私は前夜にクローゼットから出して着てみたら、サイズがパツパツでジャケットのボタンが閉まりませんでした。
当日は無理やり着ましたが、余計なストレスになります。
口述試験は、試験内容以上に「当日を落ち着いて迎えられるか」が大事です。
服装も、その準備の一部だと思ってください。
持ち物(最低限+待ち時間対策)
最低限、次は持っていきましょう。
- 受験票
- 筆記用具(ボールペン含む)
- ハンカチ・ティッシュ
- 飲み物
そして、個人的に強くおすすめしたいのが待ち時間用の「紙で読めるもの」です。
電子機器が使えないので、紙のテキストや本が1冊あるだけで体感がまったく違います。
- スマホ等の電子機器は触れない前提で考える
- 紙のテキスト/本を1冊持っていく(1時間超え対策)
よくある質問(FAQ)
Q.口述試験は何を聞かれますか?(内容)
本人確認の後、条文や手続、用語など「筆記試験に合格しているなら理解しているはずの範囲」から聞かれることが多いです。
Q.口述試験で落ちることはありますか?
注意すべきは学力より、遅刻・欠席・当日の準備不足などの「事故」です。受け答えが多少詰まっても、質問の言い換えやヒントが出ることがあります。
Q.口述対策は何をやればいいですか?
やり過ぎるより「当日を事故らない準備(服装・持ち物・待ち時間対策)」に時間を使う方が効きます。
Q.服装はスーツ必須ですか?
会場の雰囲気的にもスーツの方が安心です。普段スーツを着ない方ほど、事前に試着して「着られる状態か」を確認しておきましょう。
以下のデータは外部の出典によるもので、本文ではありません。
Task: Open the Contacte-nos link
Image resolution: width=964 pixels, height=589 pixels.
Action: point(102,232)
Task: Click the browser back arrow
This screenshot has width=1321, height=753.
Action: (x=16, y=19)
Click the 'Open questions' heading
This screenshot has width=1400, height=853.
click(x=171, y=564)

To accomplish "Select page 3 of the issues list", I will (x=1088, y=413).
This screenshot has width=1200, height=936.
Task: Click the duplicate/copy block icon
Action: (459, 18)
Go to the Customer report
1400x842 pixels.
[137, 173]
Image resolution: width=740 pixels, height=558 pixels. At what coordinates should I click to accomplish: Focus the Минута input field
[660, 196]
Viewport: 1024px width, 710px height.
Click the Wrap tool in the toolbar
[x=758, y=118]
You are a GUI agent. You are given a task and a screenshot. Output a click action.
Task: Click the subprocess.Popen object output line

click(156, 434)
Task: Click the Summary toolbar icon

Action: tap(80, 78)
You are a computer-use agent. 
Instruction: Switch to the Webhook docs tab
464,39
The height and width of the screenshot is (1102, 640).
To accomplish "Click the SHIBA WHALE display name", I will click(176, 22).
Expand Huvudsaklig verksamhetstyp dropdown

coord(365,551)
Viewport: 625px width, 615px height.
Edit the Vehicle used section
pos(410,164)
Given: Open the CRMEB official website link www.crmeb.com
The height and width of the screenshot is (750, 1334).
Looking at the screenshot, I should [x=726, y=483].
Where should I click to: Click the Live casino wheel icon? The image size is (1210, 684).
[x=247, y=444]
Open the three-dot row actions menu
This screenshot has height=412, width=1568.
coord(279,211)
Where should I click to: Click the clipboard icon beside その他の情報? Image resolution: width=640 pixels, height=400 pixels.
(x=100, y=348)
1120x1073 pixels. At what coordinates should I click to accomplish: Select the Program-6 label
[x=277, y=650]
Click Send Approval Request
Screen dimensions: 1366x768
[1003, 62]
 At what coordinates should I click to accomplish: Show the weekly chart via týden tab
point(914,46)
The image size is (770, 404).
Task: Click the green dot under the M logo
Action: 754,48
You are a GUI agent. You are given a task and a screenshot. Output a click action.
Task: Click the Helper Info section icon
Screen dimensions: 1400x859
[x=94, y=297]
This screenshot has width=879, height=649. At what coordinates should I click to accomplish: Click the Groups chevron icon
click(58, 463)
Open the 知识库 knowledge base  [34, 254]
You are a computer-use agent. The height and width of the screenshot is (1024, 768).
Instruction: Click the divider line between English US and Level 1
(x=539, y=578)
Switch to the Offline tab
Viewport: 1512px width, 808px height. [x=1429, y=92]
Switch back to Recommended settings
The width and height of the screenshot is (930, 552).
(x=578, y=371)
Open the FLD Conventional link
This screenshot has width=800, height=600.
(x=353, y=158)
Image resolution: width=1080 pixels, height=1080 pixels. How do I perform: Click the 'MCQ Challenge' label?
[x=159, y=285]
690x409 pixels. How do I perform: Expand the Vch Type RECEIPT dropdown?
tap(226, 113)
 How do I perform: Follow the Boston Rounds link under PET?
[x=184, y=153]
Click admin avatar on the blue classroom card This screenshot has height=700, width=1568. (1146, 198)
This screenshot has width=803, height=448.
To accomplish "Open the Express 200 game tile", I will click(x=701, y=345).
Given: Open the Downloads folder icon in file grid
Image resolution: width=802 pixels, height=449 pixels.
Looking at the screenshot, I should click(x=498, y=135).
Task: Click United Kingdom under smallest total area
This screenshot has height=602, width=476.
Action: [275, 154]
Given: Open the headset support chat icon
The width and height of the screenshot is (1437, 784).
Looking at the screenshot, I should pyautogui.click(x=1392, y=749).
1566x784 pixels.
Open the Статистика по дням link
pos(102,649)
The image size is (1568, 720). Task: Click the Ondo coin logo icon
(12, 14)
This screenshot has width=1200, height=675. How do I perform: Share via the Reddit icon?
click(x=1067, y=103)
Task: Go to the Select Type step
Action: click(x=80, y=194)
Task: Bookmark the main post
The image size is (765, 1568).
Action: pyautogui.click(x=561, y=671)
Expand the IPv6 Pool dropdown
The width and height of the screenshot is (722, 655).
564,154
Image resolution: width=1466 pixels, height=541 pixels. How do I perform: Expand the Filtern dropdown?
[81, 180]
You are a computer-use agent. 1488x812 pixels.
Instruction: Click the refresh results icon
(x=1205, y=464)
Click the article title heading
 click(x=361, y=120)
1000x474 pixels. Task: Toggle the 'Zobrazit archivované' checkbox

Q.待ち時間は何をして過ごせばいいですか?スマホは使えますか?
紙のテキストや本など「紙で読めるもの」を1冊持っていくのがおすすめです。
最後まで読んでいただきありがとうございます。
口述試験は「知識の詰め込み」より、「当日を事故らない準備」が効きます。
筆記に受かったあなたなら大丈夫です。落ち着いて行ってきてください。